作業指示:
**1)** 箱根の道中記をもとに、次の問いに答えよ。
(a) 「箱根湯本」駅に着いたのは何時ごろか。
(b) 「箱根町」終点に着いたのは何時ごろか。
(c) 箱根宿が開かれたのは何年か。
**2)** 次の各文が箱根の道中記の内容と合っているかを判断せよ。判断の決め手となる本文の語句を、そのまま引用して添えること。
(a) 当日は観光船もロープウエーも運行していなかった。
(b) 芦ノ湖畔ではコンビニが何軒も見つかった。
(c) 箱根宿には三島宿と小田原宿からそれぞれ50戸ずつが移住した。
**3)** 箱根の道中記の続きを、本文の最後の文の後から書き継げ。

++++ 抜粋本文 ++++

前日の雨もすっかり上がり、好天。けれども、風が吹き荒れる、そんな12月2日。箱根宿から三島まで歩きました。
「旧箱根路西坂」。
「箱根湯本」駅に着いたのが、朝9時少し前。平日とあって人も少ない。しかし、前夜来の強風、そのため、観光船もロープウエーも運行せず、との張り紙。戸惑う観光客も何人か。
バスも二社だか、三社だかが運行していて、行く先も、途中のコースもよく分からない。どれが早いのやら、どこのバス停がいいのか・・・。さらに、案内の人もやけにつっけんどん。
「そのチケットではこのバスは乗れませんよ。」
「海賊船は運航しません。えっ、そちらはさあ、分かりませんね。」
「早く着くのかどうか、こちらに聞いてもわかりせんよ、向こうのバスに聞いたら。」
「周遊券の売り方がおかしいんですよ、きちんと説明しないで売っている。」
風が冷たく吹く中でうろうろしたあげく、来たバスに乗ったら、「箱根町」の手前が終点のよう。前のバス停に停まったバスの表示が「箱根町」。慌てて降りて乗り換える。
バスの中では、老夫婦が観光船のことやロープウエーの運行状態を聞いても、さあ、そちらの様子はわかりませんね、一点張り。
一大観光地「箱根」。それも国際的に有名観光地にしてはどうも接客がお粗末、な印象。温泉宿泊施設をめぐるバスは3コースに分かれ、100円で行き来してくれる。ここは、温泉客中心の運営なのか、とも。
お土産屋さんはあちこち目に付くが、コンビニは旧道・三枚橋先に一軒。芦の湖畔に一軒くらいしか見当たらなかったのも、そのせいか。・・・
それでも、くねくね曲りながら高度を上げて、やっと「箱根町」終点へ。10時頃に無事到着。「箱根関所」の南側。ここからが今日のスタート。
「箱根関所」方向を望む。
日差しはよいが、風がひどく吹いている。
「箱根駅伝モニュメント」。波頭を立てる芦ノ湖の向こうに白雪の富士山。
しばらく進むと、「箱根駅伝」ミュージアム。
その先を右に曲がると、往路のゴール地点。
「箱根宿」「箱根駅伝」説明板。
「箱根宿の成立」
1618年(元和4年)徳川幕府によって宿場が開かれた。時の松平正綱が命を受けて山野を拓き、伊豆国三島宿(幕府の代官支配地)と相模国小田原宿(小田原城府地)から各、50戸づつ移住願いせし(約600人)人為的に箱根宿を創設し、また、二つの系統に依って支配されていた。現在も箱根宿主要部は、字三島町と字小田原町と名付けられている。尚、箱根宿成立に寄与された先人たちの不動の祖嗣として現在、九家が実在し、歴史・伝統等を伝承して行く重責を担い道標を築き努めている。

++++ 提供資料 ++++

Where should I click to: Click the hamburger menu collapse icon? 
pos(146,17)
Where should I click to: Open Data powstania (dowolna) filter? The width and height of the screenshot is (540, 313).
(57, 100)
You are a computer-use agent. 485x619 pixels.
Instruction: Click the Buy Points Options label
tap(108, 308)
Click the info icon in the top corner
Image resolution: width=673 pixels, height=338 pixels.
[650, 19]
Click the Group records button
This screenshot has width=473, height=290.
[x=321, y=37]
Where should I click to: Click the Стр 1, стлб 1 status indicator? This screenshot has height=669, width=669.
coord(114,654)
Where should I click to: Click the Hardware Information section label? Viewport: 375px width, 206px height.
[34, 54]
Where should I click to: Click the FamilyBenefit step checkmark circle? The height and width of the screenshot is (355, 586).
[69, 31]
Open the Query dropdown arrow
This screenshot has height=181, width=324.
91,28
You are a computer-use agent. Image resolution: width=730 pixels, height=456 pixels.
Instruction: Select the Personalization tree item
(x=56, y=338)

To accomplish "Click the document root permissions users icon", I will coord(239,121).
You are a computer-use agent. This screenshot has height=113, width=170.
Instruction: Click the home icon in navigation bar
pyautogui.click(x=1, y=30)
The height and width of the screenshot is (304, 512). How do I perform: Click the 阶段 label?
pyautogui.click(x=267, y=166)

++++

解答:
**1)**
(a) 朝9時少し前
(b) 10時頃
(c) 1618年(元和4年)

**2)**
(a) はい。「観光船もロープウエーも運行せず、との張り紙」
(b) いいえ。「芦の湖畔に一軒くらいしか見当たらなかった」
(c) はい。「伊豆国三島宿(幕府の代官支配地)と相模国小田原宿(小田原城府地)から各、50戸づつ移住願いせし」

**3)**
箱根字三島町 祖嗣 川口屋
「箱根駅伝」
東京箱根間往復大学駅伝競走(「現在217.9㎞)は、大正9年(第一回大会)に4校で争われました。
以来、第二次世界大戦により、5回中断されましたが、昭和、平成と三世代に渡り、シード権の獲得校と、予選を通過した大学、20校(200名)のみが毎年1月2日・3日の決戦に挑み、母校の名誉と栄光のために、勇気と汗と苦しみ、孤独感を一身に背負い、熾烈な戦いをしております。また、箱根を制した者が陸の王者となり得ています。
箱根芦ノ湖折返し地点 川口屋
「芦川バス停」を過ぎた付近で、国道1号線から離れ、右手の道に入ります。
足元の表示。
しばらく静かな住宅街を進むと、いよいよ「箱根峠」への上り道が続く石畳道入口になる。
入口付近の石仏群。
「向坂」。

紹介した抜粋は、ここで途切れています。